I’m using my column this week to make an admission few adults would probably make.
I still believe in Santa Claus.
Every year, as Christmas approaches, I write him a long, long, l-o-n-g letter. I don’t just list the gifts I want for the holiday. Instead, I list all the wonderful things I would like to have in the coming year. Things I’d like to have, to do, to see, to experience, and to be. It includes all the things that would be on my Christmas wish list, my list of New Year’s Resolutions, and any other list you can think of. (That’s why it’s so long.)
Just a few weeks ago, right around Thanksgiving, I repeated another annual tradition of mine. I took out last year’s “Dear Santa” letter, and re-read it, so I would be sure to give thanks for anything that actually happened for me.
And as I read, I was astounded, because almost everything on last year’s list came to pass. There were career things. There were personal things. There were “thing” things (stuff I wanted.) I got nearly all of it.
The funniest (funny/ironic, not funny/ha ha) item on the list was my desire to accomplish “at least one major home improvement project.” Since the house was gutted by fire, I got the most major home improvement project I could have imagined! The place was practically rebuilt. So I guess I need to be more careful with my wording this time. =)
Anyway, I was so bolstered by seeing how well this bit of holiday magic works for me, that I could hardly wait to write my list for 2009. And as is my tradition, a part of all of this, on the night of the Winter Solstice, I took my freshly completed list out, re-read it, thought about all the things I want in the coming year, and then I left it out. Because in my particular belief system, the Winter Solstice is the night when the magic of this holiday is at its strongest. So I left it out for Santa to read on that night.
Symbolic, you ask?
I thought so.
But then the next morning, (just this past Monday) I went out to finish some last minute shopping, and on the way home, I saw an SUV pulled off onto the side of a road in the middle of nowhere, with its signal light flashing. As I drove past, I first thought, “I wonder if they’re having car trouble and need help?” and my second thought was, “Ohmygosh, I think that was Santa!”
I was sure I’d seen a white beard on the man in the driver’s seat.
Well, not being one to leave Santa stranded a few days before his big night, I found the nearest place to turn around and did so, then went back and pulled up behind him. I walked up to the driver’s door, and he put his window down, and yes, it was Santa. Full red suit and hat in place, and his beard was genuine, not fake. (I can tell.) The sparkle in his eyes wasn’t fake either. So I asked Santa if he needed help—a phone, a ride, reindeer feed, spare tinsel, anything at all.

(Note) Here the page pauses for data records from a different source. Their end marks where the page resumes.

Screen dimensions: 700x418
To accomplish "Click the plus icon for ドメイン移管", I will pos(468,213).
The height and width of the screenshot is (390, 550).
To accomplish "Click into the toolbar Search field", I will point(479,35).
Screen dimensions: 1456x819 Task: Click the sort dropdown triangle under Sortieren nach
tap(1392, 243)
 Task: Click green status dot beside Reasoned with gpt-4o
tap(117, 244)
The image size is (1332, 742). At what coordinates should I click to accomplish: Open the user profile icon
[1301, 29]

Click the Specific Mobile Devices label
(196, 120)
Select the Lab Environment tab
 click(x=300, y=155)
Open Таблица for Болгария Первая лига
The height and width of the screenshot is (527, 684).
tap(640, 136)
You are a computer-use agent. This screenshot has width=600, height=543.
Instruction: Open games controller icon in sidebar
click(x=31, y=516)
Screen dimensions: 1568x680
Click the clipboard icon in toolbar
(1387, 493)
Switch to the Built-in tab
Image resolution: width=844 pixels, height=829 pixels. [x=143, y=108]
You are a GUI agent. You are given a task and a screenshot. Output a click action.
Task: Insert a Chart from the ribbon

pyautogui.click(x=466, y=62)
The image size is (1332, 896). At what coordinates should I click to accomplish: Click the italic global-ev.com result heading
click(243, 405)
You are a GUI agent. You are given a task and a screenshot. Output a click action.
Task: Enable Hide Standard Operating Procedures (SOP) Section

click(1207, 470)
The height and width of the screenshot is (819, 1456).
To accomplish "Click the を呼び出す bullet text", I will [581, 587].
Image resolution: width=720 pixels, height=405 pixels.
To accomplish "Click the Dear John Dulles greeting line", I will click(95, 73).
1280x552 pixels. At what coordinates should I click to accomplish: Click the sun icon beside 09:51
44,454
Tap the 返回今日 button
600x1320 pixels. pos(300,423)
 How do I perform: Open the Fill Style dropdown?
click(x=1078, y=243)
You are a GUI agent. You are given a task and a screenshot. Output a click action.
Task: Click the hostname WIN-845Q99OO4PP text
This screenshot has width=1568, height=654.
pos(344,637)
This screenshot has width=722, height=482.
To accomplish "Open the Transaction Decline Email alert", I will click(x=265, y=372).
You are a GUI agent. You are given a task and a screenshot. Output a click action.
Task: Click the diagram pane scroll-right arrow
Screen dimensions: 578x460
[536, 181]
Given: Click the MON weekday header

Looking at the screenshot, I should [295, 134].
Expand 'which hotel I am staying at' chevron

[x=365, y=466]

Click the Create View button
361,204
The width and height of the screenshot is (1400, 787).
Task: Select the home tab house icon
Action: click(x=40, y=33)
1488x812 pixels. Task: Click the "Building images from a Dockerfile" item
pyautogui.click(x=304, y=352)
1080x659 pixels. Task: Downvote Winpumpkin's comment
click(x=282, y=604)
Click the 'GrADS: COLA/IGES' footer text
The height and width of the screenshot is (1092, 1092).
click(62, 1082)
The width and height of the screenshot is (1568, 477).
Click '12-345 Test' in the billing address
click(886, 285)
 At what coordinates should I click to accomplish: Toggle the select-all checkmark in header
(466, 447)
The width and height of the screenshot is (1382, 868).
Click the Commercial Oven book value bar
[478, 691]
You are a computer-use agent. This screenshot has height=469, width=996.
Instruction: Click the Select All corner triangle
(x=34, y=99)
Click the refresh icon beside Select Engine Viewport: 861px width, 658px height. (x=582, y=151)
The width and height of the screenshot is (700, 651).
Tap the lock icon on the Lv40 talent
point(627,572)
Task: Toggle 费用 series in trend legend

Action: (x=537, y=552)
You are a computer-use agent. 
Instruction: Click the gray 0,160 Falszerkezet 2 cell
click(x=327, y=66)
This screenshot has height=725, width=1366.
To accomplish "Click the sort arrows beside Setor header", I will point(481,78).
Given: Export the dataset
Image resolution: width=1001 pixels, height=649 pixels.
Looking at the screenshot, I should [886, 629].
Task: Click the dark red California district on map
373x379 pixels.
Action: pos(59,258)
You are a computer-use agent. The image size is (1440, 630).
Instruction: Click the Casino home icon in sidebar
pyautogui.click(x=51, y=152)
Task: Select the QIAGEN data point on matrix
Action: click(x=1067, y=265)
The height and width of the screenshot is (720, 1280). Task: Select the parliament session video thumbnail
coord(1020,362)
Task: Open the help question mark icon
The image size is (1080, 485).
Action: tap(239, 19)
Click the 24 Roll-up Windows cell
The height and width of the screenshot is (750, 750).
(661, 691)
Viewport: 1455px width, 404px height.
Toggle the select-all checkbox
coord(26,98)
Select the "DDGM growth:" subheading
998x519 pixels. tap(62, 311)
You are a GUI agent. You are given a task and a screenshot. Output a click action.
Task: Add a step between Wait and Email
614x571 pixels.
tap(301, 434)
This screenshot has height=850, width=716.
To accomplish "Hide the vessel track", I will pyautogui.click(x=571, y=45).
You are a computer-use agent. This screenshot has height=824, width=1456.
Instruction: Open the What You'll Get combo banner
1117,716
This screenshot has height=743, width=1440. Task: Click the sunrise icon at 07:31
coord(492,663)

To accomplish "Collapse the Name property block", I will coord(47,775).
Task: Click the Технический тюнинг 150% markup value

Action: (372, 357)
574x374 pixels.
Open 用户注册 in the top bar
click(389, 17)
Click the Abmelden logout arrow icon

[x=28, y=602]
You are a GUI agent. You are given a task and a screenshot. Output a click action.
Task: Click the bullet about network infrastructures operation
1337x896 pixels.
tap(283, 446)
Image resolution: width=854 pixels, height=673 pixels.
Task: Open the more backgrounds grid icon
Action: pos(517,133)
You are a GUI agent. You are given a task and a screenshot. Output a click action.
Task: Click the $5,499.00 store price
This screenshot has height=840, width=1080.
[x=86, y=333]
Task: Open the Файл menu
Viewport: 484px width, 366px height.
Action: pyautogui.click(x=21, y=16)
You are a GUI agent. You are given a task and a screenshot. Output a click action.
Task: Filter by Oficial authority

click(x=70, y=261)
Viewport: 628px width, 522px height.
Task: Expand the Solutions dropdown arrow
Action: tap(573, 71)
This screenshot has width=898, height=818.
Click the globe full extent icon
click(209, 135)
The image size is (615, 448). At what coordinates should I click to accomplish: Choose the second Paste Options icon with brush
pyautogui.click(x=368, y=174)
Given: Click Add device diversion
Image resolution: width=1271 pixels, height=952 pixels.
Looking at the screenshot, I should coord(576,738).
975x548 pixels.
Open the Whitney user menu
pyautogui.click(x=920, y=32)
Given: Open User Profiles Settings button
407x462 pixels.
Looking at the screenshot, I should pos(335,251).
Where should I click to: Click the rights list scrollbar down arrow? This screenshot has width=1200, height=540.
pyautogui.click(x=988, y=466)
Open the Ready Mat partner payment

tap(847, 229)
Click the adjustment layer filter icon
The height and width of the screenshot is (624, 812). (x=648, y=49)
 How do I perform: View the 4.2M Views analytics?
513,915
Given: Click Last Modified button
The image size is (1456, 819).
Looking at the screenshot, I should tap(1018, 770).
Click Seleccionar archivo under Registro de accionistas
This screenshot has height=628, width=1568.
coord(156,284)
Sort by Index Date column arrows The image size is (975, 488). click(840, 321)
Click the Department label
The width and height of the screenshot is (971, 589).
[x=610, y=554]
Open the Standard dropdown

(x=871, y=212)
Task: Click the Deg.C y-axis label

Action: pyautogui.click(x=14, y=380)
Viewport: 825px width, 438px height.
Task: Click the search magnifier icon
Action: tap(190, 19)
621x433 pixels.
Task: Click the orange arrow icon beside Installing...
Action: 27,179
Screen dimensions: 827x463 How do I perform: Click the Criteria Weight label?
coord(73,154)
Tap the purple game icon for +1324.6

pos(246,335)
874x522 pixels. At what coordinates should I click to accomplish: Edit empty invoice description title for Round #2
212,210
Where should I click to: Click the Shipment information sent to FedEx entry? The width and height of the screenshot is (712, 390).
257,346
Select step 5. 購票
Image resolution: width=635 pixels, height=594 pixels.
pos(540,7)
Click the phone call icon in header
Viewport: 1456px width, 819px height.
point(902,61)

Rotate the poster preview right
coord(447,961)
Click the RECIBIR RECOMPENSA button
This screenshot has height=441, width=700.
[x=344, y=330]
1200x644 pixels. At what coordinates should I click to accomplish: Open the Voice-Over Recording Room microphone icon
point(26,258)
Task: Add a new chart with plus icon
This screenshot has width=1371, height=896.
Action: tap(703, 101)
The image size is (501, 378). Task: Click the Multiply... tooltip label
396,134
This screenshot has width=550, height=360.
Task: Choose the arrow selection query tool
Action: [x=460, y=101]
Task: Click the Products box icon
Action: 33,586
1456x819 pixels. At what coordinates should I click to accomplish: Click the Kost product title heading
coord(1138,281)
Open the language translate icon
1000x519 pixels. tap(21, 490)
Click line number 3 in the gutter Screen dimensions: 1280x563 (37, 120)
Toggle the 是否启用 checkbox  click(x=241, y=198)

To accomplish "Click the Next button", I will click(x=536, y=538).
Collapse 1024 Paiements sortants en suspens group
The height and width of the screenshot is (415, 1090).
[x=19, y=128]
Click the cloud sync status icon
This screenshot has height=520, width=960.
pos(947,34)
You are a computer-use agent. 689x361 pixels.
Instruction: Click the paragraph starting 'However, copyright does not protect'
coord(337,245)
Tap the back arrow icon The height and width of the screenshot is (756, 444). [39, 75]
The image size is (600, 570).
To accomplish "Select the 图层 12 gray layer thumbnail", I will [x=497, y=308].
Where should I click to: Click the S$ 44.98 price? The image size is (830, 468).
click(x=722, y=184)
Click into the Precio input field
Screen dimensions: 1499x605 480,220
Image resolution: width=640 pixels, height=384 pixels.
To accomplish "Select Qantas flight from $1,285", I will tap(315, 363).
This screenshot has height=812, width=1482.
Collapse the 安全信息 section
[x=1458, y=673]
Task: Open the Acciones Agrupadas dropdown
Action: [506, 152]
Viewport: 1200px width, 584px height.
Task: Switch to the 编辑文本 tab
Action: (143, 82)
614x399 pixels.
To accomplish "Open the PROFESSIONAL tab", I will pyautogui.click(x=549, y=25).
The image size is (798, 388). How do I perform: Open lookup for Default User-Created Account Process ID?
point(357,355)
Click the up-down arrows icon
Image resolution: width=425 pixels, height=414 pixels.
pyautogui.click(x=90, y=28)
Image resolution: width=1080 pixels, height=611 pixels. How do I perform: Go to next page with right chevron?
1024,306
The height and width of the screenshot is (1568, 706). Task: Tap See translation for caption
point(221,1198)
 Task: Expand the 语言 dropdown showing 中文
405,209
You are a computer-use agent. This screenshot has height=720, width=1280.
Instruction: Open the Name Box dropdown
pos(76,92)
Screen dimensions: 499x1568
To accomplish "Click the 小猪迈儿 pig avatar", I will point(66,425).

“Ahhh, the time,” I repeated, nodding knowingly. I said that I just had to check on him, that I couldn’t have risked Santa being stranded this close to the holiday, that I was expecting big things, after all. He took my hand for a moment, and laughed, and thanked me for checking on him. And I went back to my car, and drove on, found another safe spot, turned around, and went back the way I’d been going. As I passed him again, he was pulling away.
If I’d passed a few minutes earlier or later, he’d have been gone. But he was there, just when I was, on the morning after I’d left my letter to Santa out for him to read.
I take that as a very good sign. 2009 is going to kick some jolly butt!
I do believe in Santa Claus. I’ll never stop.
This is an advice column, so I’m going to give some. Write a letter to Santa Claus and leave it out for him tonight.
And then relax, and trust him. Believe me, he’ll deliver.